START Information shown

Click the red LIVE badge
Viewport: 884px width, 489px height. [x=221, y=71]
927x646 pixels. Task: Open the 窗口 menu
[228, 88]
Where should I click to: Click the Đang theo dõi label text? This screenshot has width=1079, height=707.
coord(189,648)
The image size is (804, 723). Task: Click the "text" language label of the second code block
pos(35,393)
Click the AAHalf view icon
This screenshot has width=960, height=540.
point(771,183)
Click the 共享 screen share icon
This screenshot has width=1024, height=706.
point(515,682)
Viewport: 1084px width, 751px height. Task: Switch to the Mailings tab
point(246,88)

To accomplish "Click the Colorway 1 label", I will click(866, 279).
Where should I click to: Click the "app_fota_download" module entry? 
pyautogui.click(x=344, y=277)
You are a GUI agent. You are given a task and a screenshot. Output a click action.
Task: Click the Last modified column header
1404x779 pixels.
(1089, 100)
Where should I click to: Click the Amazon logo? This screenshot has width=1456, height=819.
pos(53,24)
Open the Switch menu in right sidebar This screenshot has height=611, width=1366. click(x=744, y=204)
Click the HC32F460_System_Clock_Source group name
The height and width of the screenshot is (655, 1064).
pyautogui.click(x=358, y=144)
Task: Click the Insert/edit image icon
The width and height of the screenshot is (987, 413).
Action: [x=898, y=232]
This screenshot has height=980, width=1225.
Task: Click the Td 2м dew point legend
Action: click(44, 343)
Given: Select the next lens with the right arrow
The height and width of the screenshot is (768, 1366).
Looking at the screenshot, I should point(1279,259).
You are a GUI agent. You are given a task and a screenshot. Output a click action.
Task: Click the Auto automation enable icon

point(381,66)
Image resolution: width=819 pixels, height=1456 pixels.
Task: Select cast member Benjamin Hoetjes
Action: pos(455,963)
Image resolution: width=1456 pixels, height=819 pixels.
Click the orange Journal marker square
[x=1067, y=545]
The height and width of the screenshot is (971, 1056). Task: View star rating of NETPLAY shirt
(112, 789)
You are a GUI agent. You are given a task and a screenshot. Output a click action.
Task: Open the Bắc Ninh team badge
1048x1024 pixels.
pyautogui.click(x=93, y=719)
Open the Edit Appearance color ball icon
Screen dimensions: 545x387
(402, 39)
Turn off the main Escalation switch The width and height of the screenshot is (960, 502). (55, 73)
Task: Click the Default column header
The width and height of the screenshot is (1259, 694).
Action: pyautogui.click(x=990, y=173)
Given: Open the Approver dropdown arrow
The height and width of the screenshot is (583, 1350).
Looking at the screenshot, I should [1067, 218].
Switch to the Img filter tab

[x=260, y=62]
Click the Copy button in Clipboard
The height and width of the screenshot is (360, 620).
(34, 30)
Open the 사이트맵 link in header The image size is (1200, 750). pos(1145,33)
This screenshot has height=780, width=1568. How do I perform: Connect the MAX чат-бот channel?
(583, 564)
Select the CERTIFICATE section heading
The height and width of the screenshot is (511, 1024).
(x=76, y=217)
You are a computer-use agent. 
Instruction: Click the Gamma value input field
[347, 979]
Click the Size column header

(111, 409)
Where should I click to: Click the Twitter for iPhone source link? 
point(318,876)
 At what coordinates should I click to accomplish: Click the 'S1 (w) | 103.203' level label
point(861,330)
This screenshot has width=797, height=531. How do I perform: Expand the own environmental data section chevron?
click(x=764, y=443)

END Information shown

**Work order:**
Every line with "arrow" in it should be copied from the entries above.

**Expected answer:**
Given: Select the next lens with the right arrow
Given: Open the Approver dropdown arrow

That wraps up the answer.